Au-delà de l’adhésion de la minorité chiite du Cachemire au modèle politique et religieux du régime iranien, dans le contexte de la révocation de l’autonomie du Cachemire en 2019 et en raison du manque d’opportunités éducatives et professionnelles, l’Iran fait partie des destinations attrayantes pour une partie des Cachemiris, toutes confessions confondues, aux côtés de la Malaisie, la Turquie ou les pays du Golfe. Le régime de visas favorable pour les Indiens, un coût de la vie relativement abordable, ainsi que la proximité géographique et culturelle font de l’Iran un choix privilégié, en particulier pour la jeunesse désireuse de poursuivre des études supérieures ou de chercher de meilleures opportunités.

Symbole de résistance

Dans ce contexte, des centaines d’étudiants cachemiris sont inscrits dans des universités iraniennes, considérées de bon niveau. Amira, 19 ans, se prépare à commencer des études de médecine à l’université de Chiraz. « L’examen d’entrée à ces programmes dans les universités du Cachemire est devenu beaucoup plus difficile depuis la révocation de l’article 370 [cet article de la Constitution indienne, révoqué en 2019, garantissait une autonomie relative à l’État du Jammu-et-Cachemire] et l’ouverture de l’examen aux candidats de toute l’Inde », explique-t-elle.

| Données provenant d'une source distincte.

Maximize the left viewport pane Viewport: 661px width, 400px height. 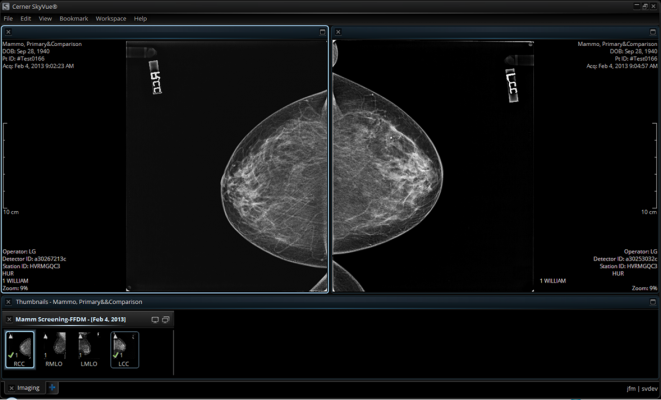(321, 32)
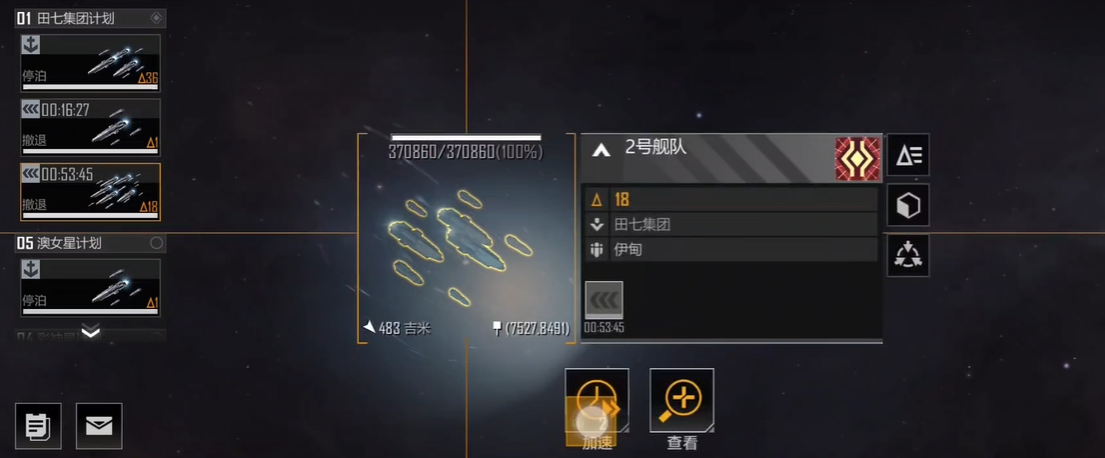Select the 05 澳女星计划 header
The height and width of the screenshot is (458, 1105).
[x=90, y=243]
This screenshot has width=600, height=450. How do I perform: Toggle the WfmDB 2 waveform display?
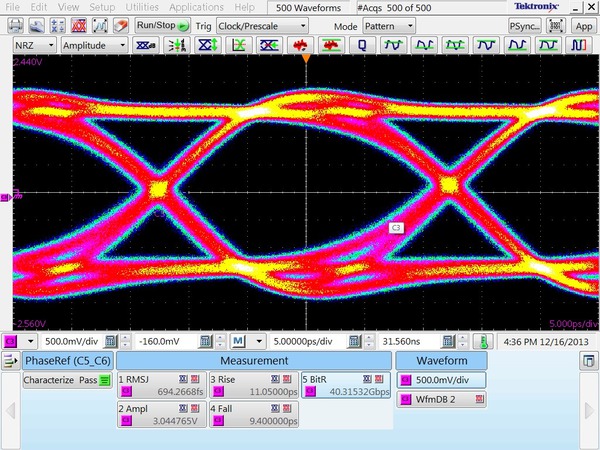[442, 400]
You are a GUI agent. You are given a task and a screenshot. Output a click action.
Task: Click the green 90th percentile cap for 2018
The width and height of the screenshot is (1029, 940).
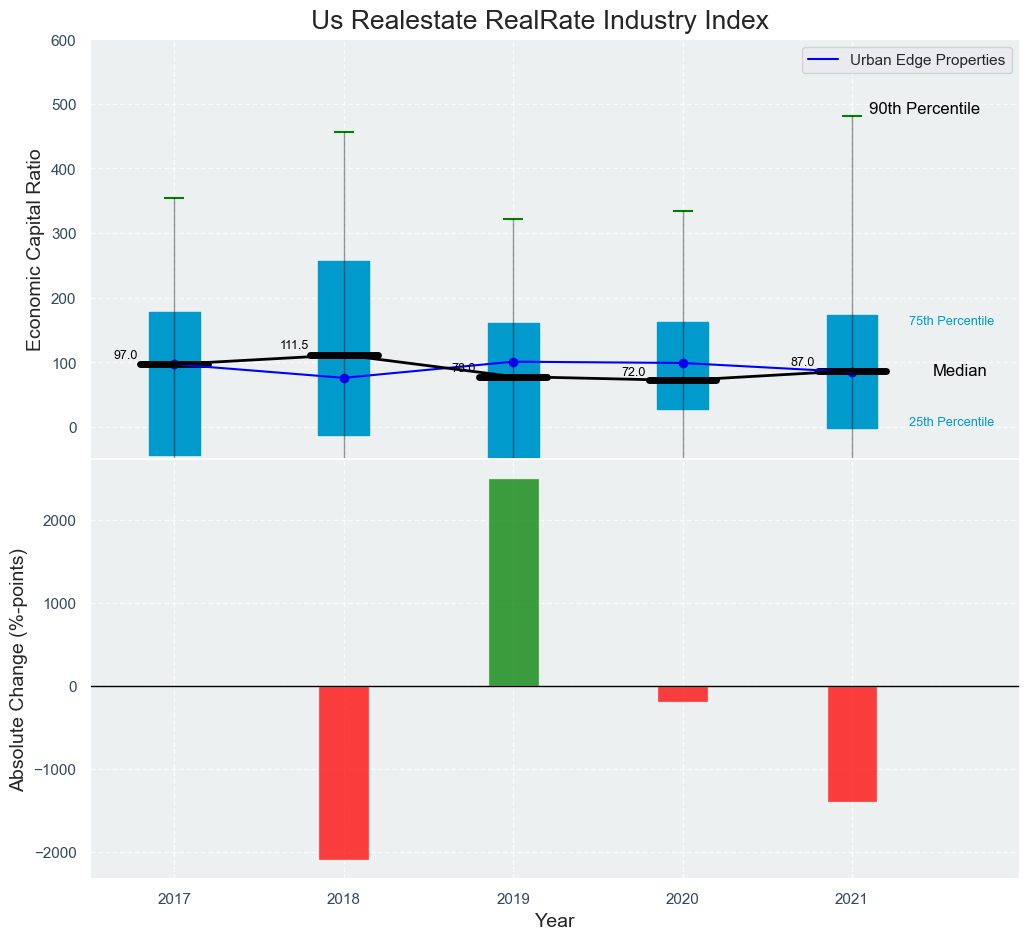[344, 132]
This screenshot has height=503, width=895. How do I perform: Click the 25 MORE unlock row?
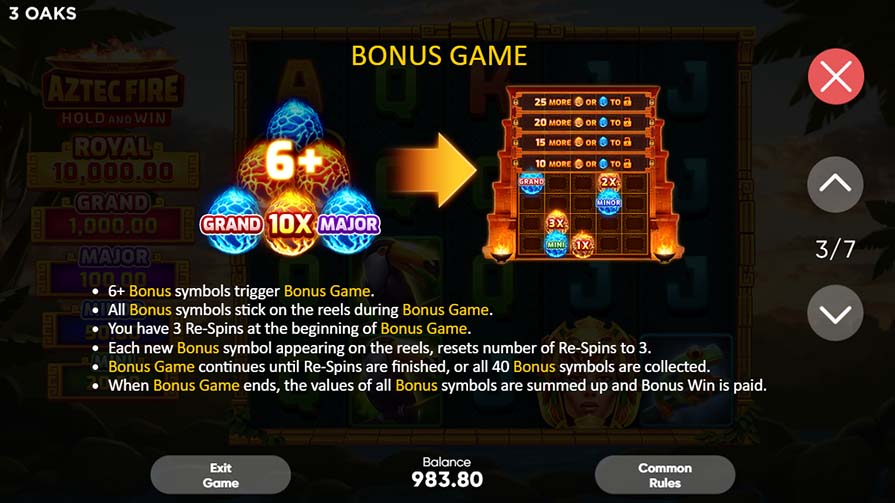583,102
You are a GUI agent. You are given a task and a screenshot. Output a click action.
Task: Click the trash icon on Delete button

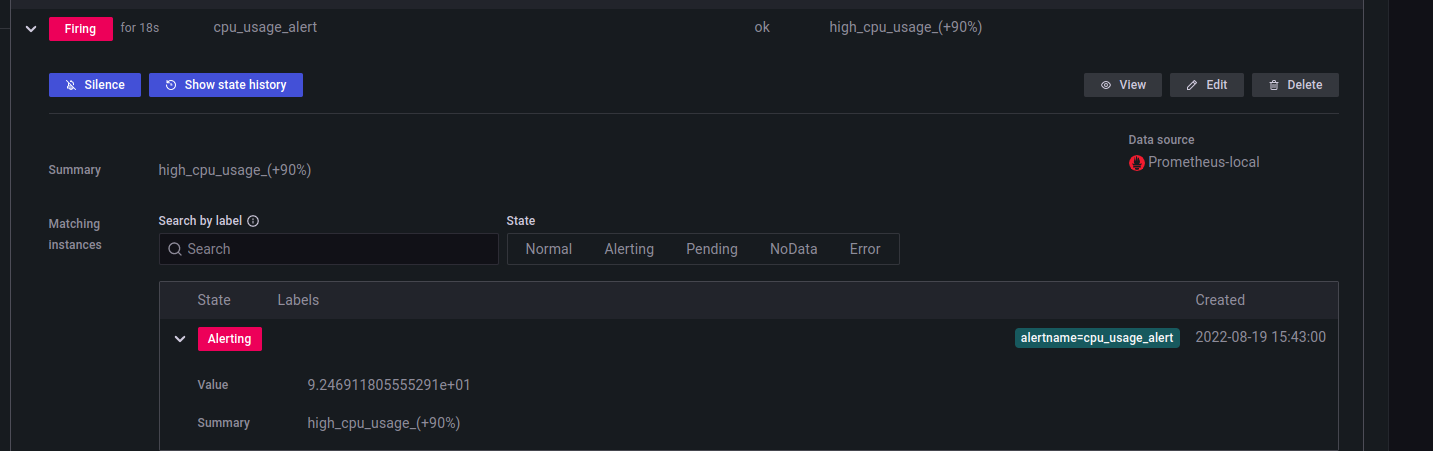pos(1274,85)
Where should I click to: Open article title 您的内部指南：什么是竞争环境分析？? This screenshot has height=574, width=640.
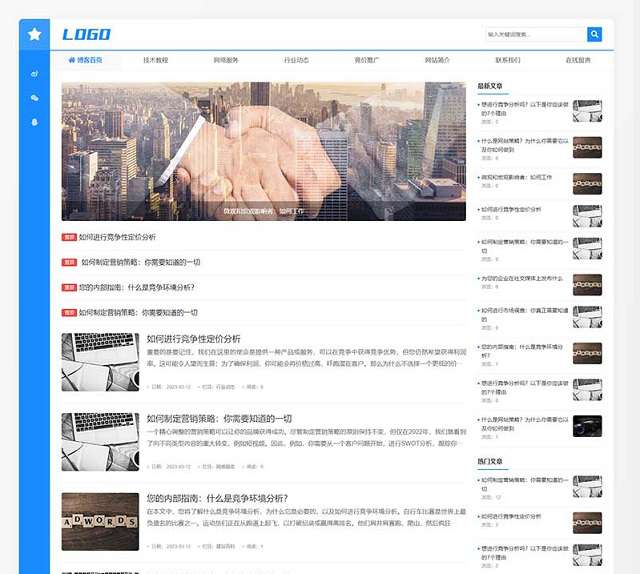(x=217, y=498)
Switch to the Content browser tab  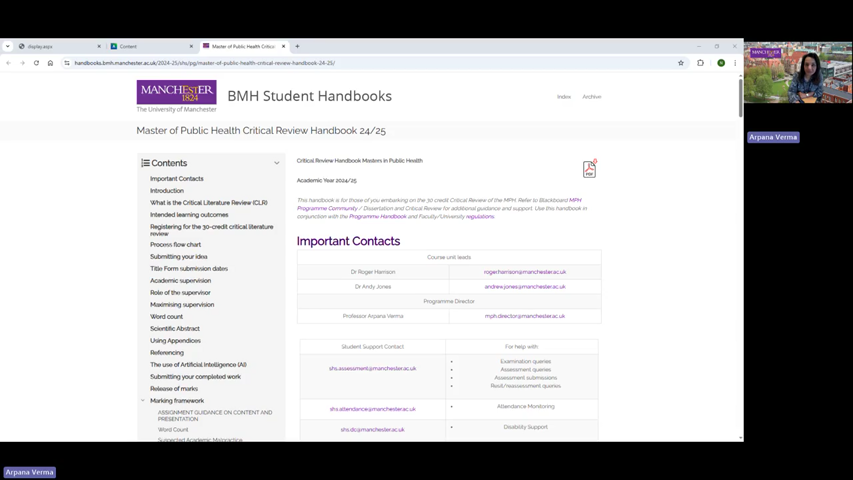pyautogui.click(x=150, y=46)
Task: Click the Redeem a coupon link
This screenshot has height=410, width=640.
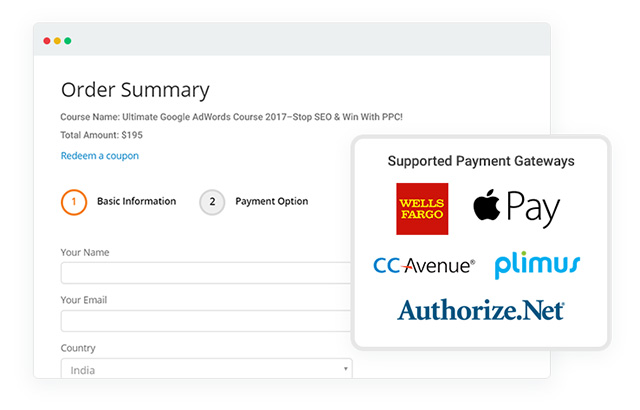Action: coord(100,156)
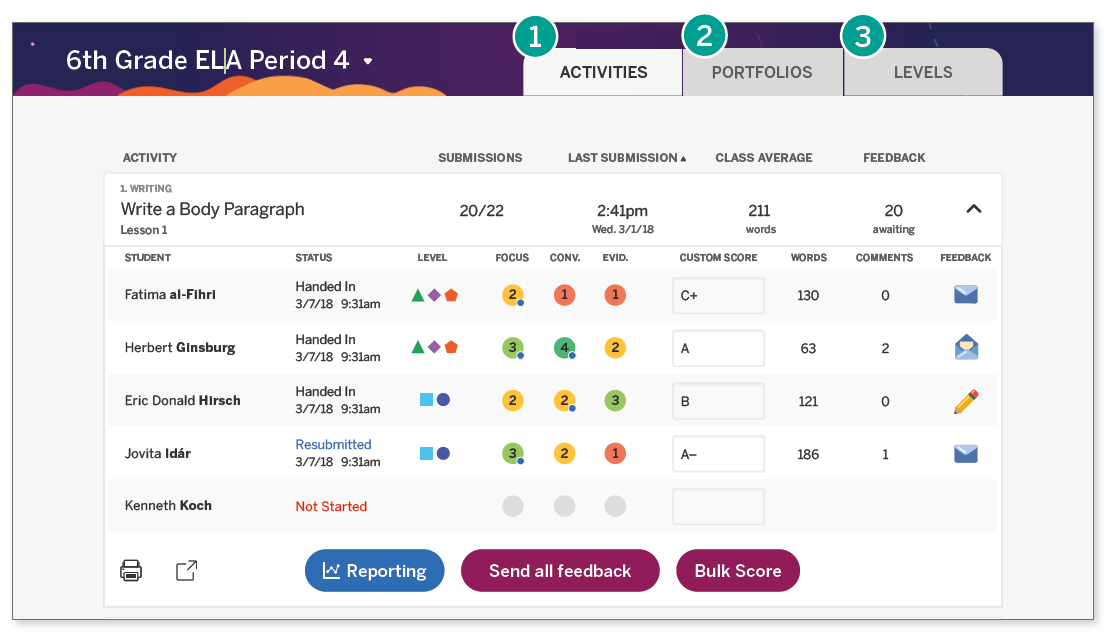
Task: Click the Reporting button
Action: pos(374,571)
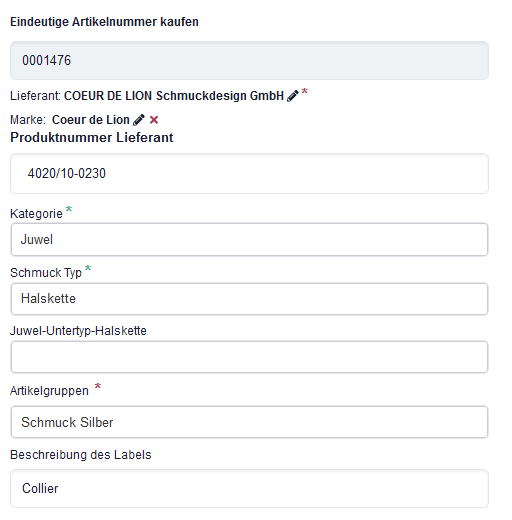Select the COEUR DE LION Schmuckdesign GmbH supplier name
The width and height of the screenshot is (512, 520).
[174, 96]
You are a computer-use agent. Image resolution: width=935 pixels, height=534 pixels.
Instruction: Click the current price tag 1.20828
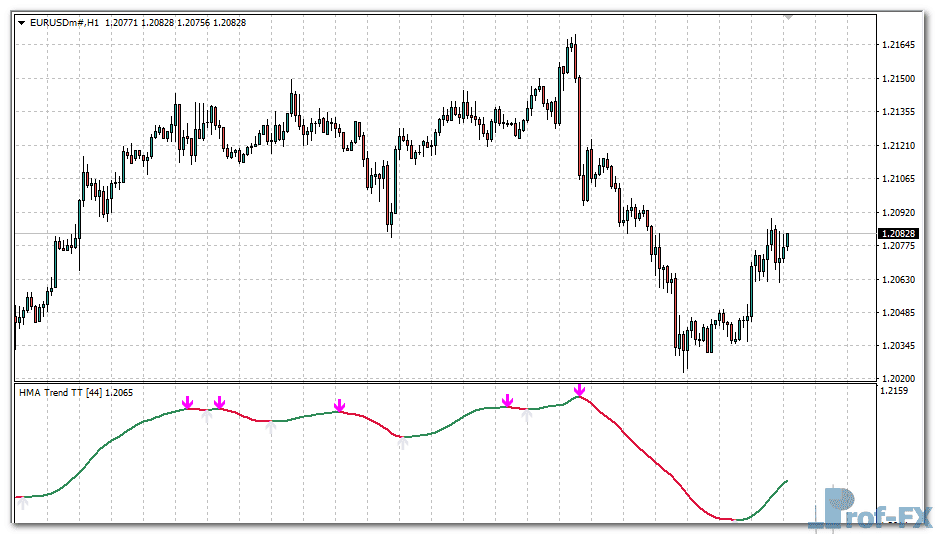[x=898, y=233]
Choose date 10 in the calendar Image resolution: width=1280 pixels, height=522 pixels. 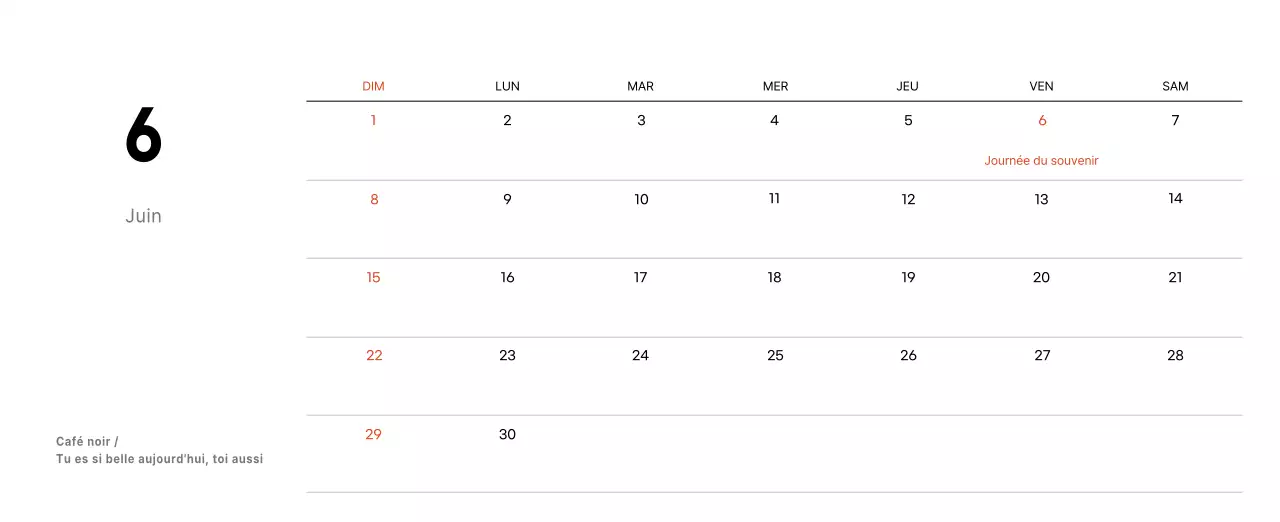point(641,200)
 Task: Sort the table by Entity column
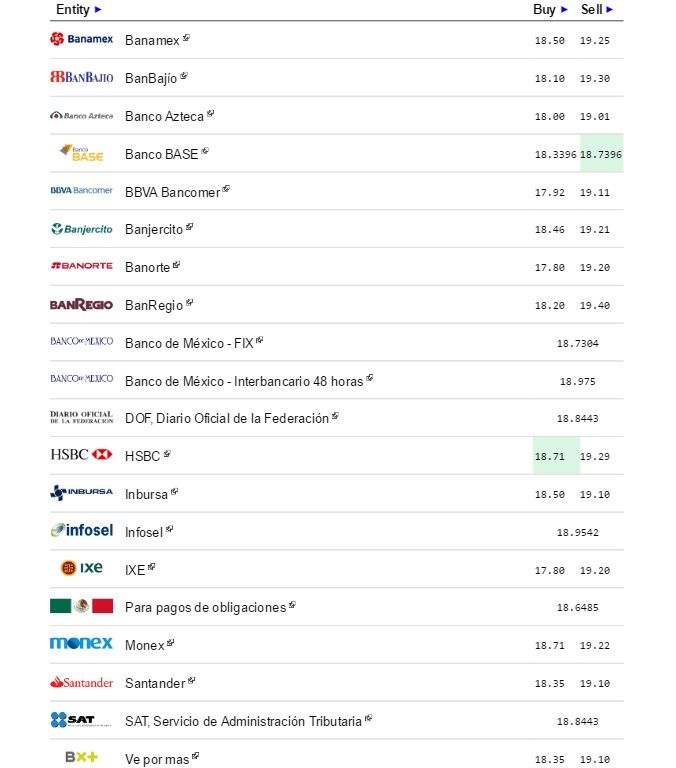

Par ailleurs, malgré un activisme politique relativement discret dans la vallée, le discours de Téhéran en faveur des musulmans opprimés à travers le monde confère à l’Iran une popularité générale au sein de la population cachemirie, qui le considère comme un symbole de résistance.

De la même manière qu’il dénonce l’occupation de la Palestine par Israël, le guide suprême Ali Khamenei dénonce régulièrement l’oppression des musulmans du Cachemire, à l’instar de sa publication du 16 septembre 2024 sur X où il évoque la souffrance des musulmans en Inde.

Dans le même temps, Téhéran s’abstient de trop accentuer ses critiques sur l’oppression des Cachemiris ou de soutenir ouvertement leurs aspirations indépendantistes. Cette prudence s’explique par la volonté de préserver ses relations stratégiques avec l’Inde, un partenaire économique clé, et de garantir la réussite du projet ambitieux de connectivité régionale centré sur le port de Chabahar, situé dans le Baloutchistan iranien, dans lequel New Delhi est engagé.

Pour autant, la stratégie de l’Iran au Cachemire est payante. En octobre 2024, dénonçant l’inaction des pays arabes, notamment l’Arabie Saoudite, face aux violences à Gaza et au Liban, le Grand Mufti du Cachemire (sunnite), Nasirul Islam, a suggéré de transférer le titre de « gardien des lieux saints » à l’Iran, qu’il considère comme le seul pays musulman à soutenir activement la cause palestinienne.